GOAL OF THE EXERCISE – The expected output is an exact copy of the lines from the one containing "Instruction: Open View" to the final line below, minus any pictures.

Stored items

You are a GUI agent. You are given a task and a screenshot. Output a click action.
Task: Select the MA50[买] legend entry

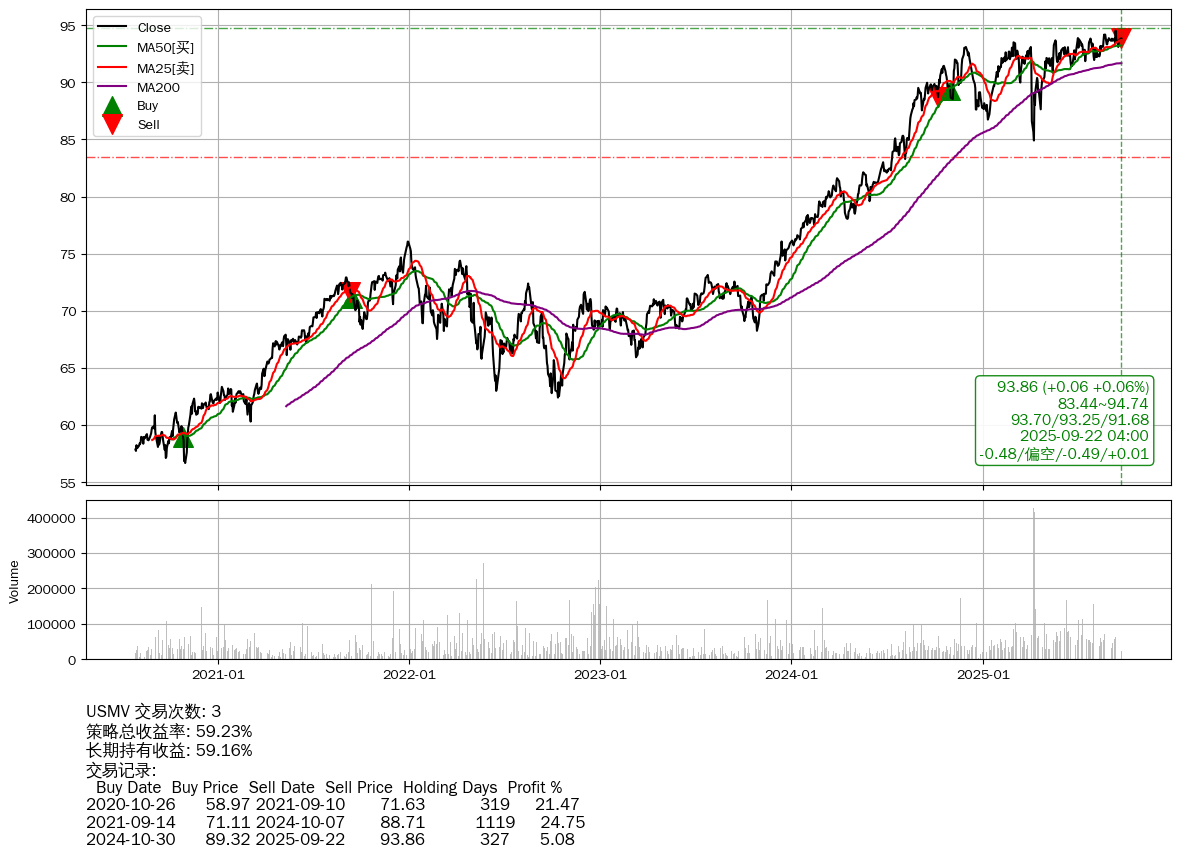coord(165,47)
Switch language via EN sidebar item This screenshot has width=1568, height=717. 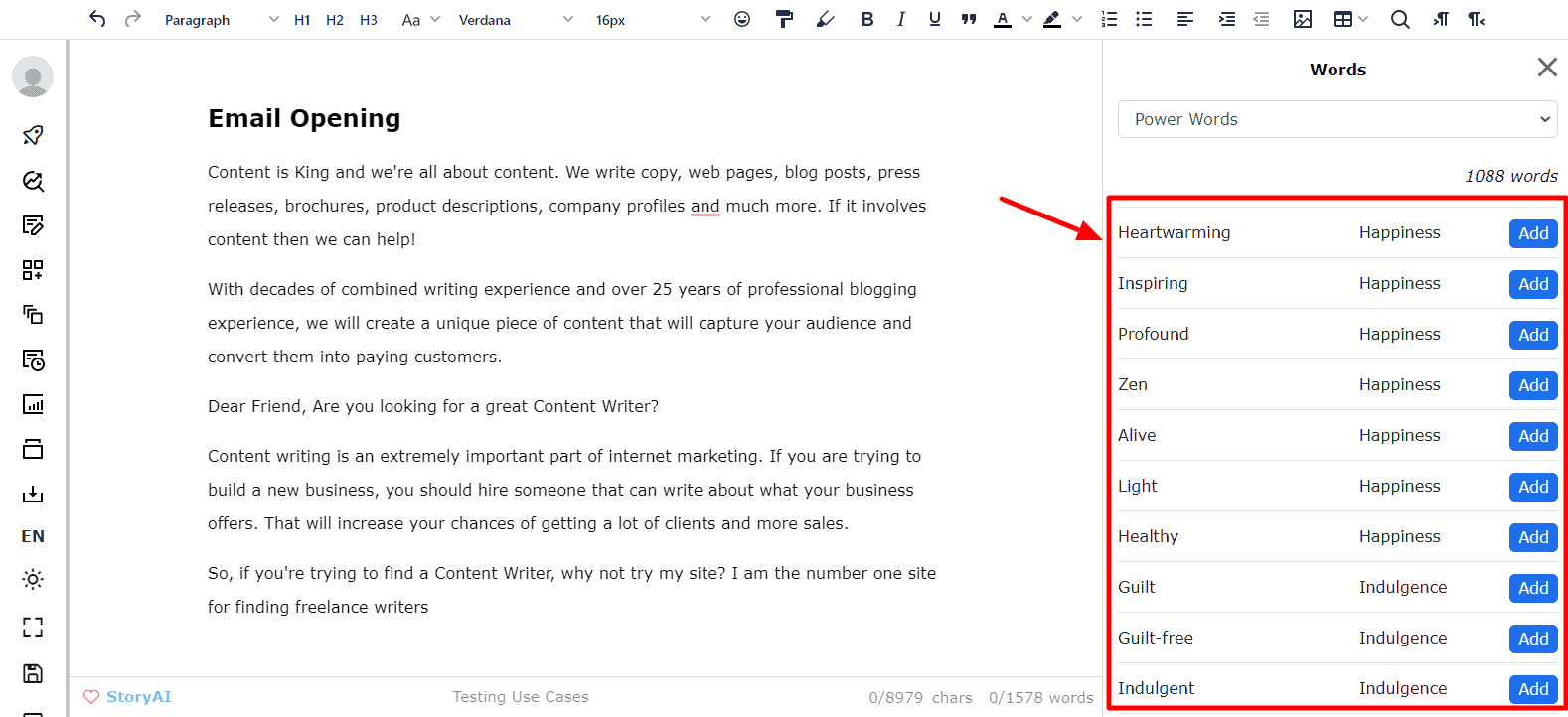pyautogui.click(x=33, y=536)
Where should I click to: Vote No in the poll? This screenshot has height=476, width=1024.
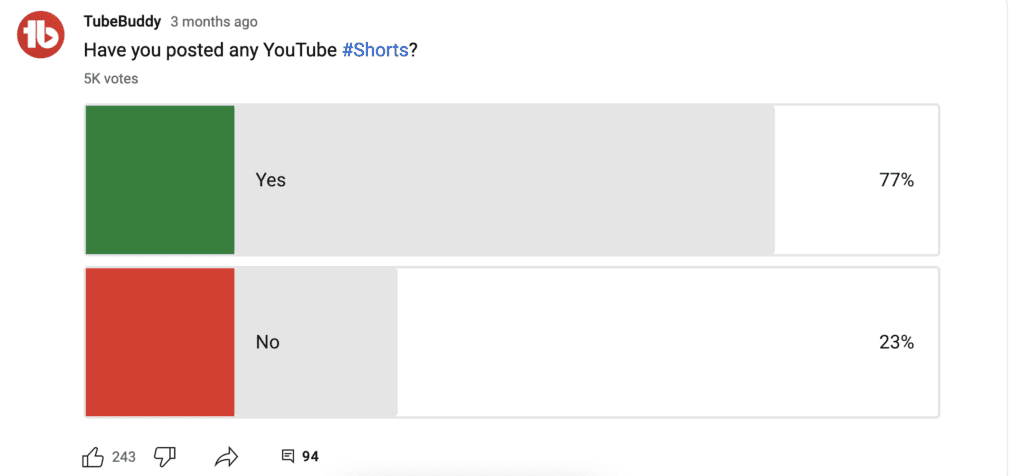(x=511, y=342)
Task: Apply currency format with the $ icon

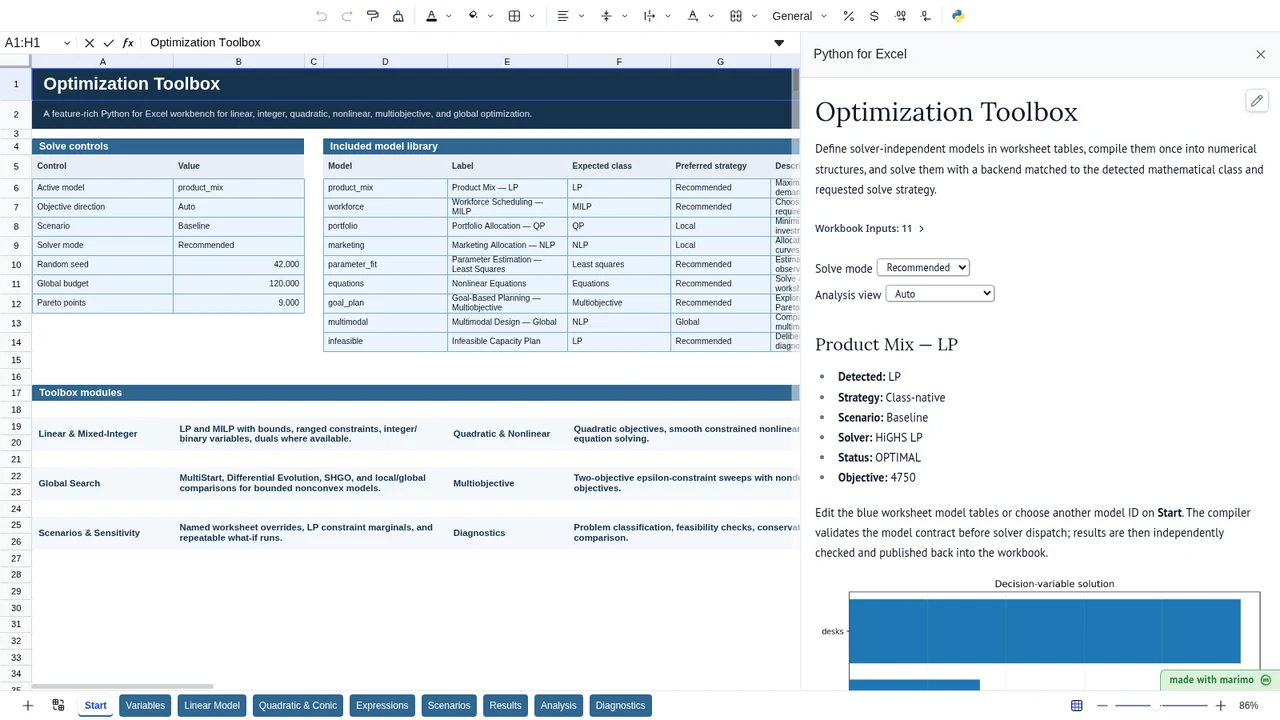Action: pos(874,16)
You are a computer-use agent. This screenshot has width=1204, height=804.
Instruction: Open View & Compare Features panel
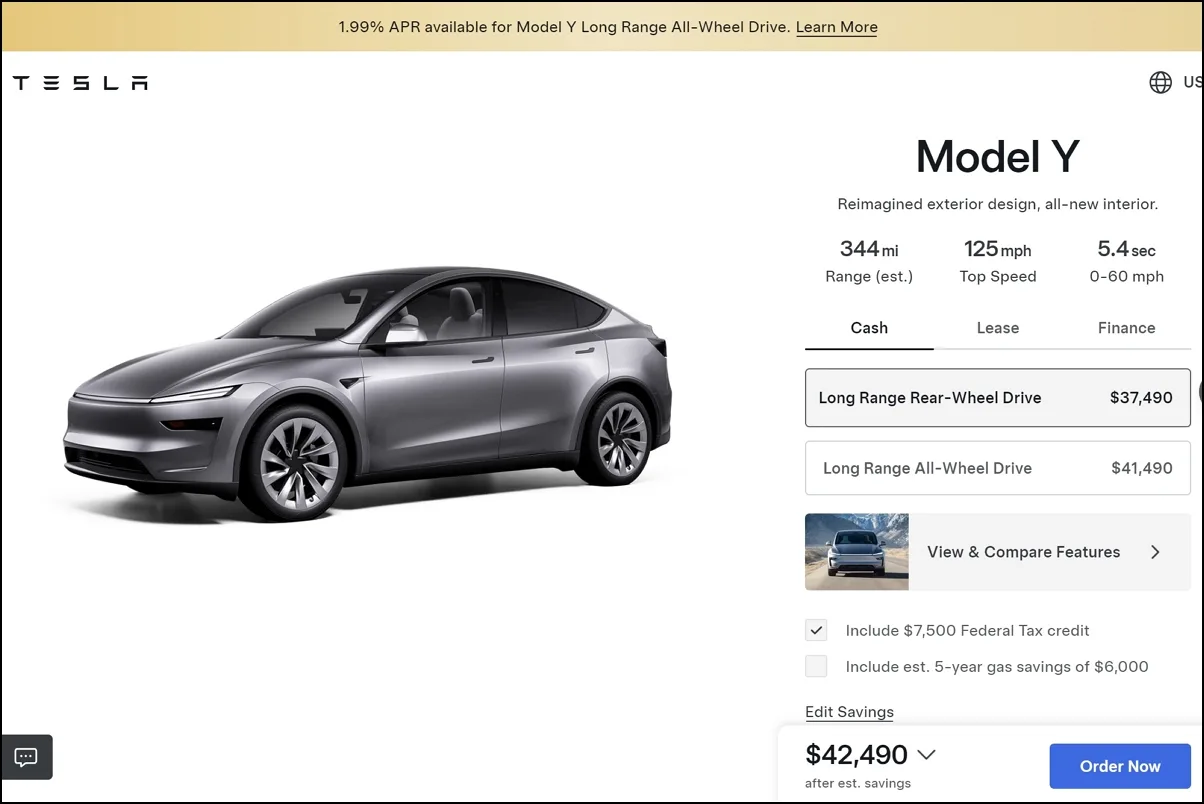click(x=998, y=552)
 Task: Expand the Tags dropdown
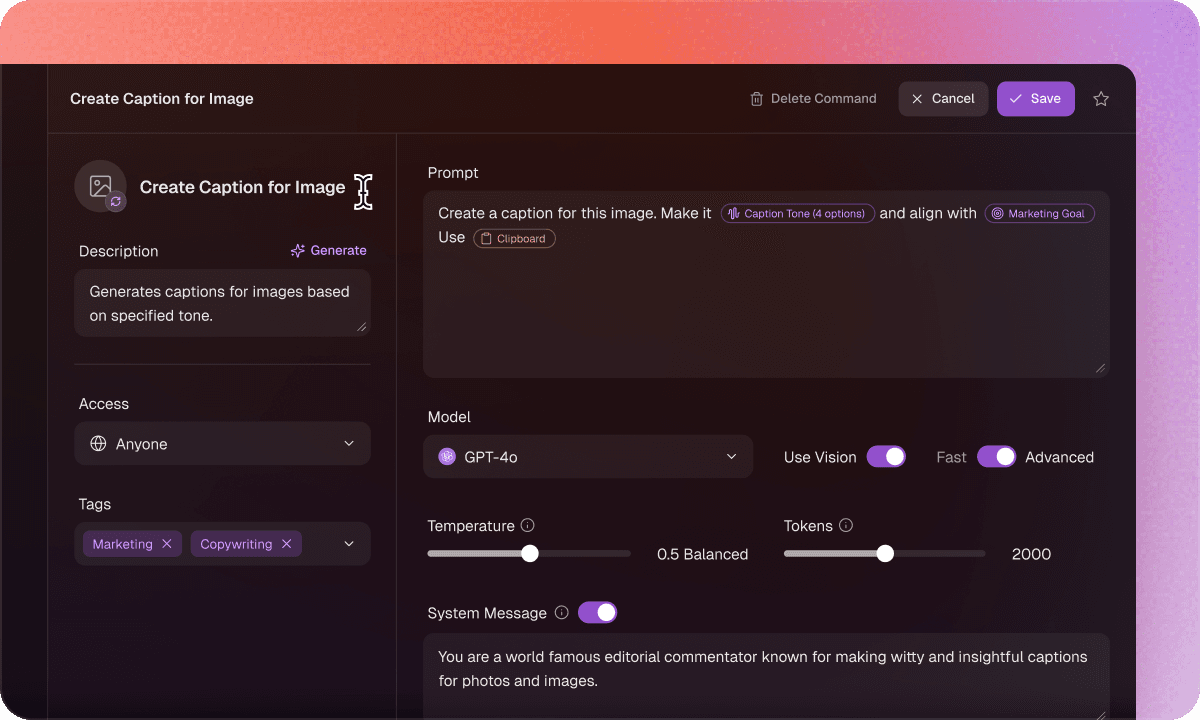coord(349,543)
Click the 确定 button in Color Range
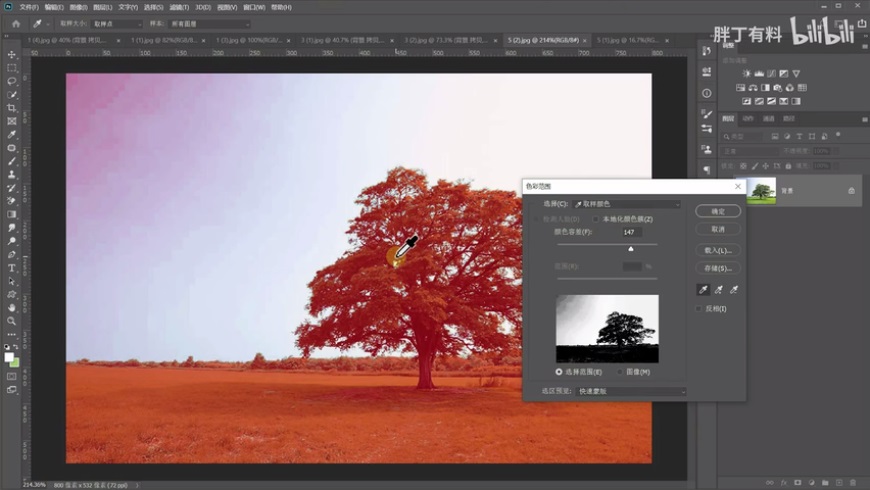The width and height of the screenshot is (870, 490). [x=718, y=211]
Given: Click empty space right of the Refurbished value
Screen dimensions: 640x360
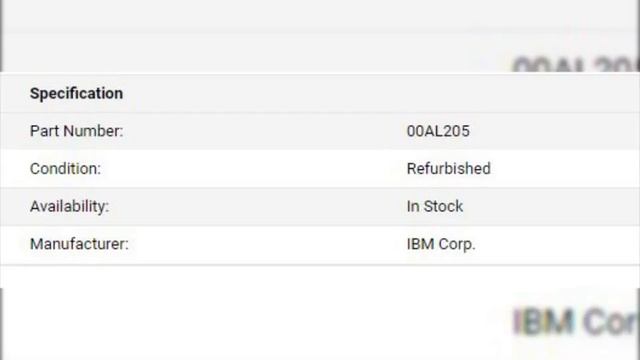Looking at the screenshot, I should [565, 169].

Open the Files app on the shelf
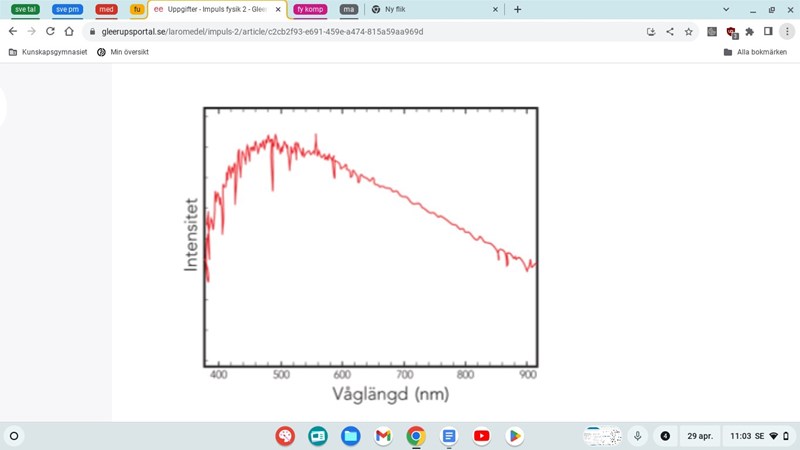point(350,436)
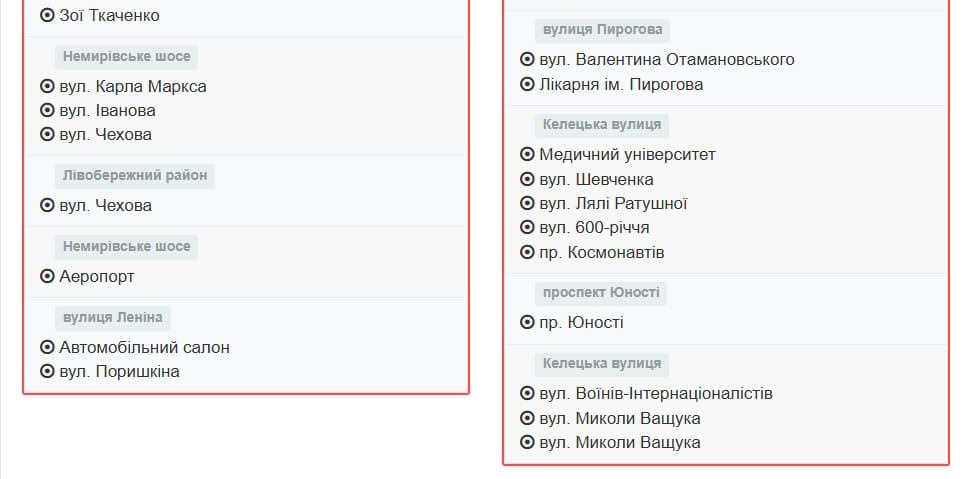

RESPONSE FOR THIS EXERCISE –
Instruction: Open View & Compare Features panel
click(x=998, y=552)
 Task: Expand the Tags dropdown
coord(349,543)
Click the 确定 button in Color Range
The width and height of the screenshot is (870, 490). [x=718, y=211]
Given: Click empty space right of the Refurbished value
Screen dimensions: 640x360
Looking at the screenshot, I should [565, 169].

Open the Files app on the shelf
point(350,436)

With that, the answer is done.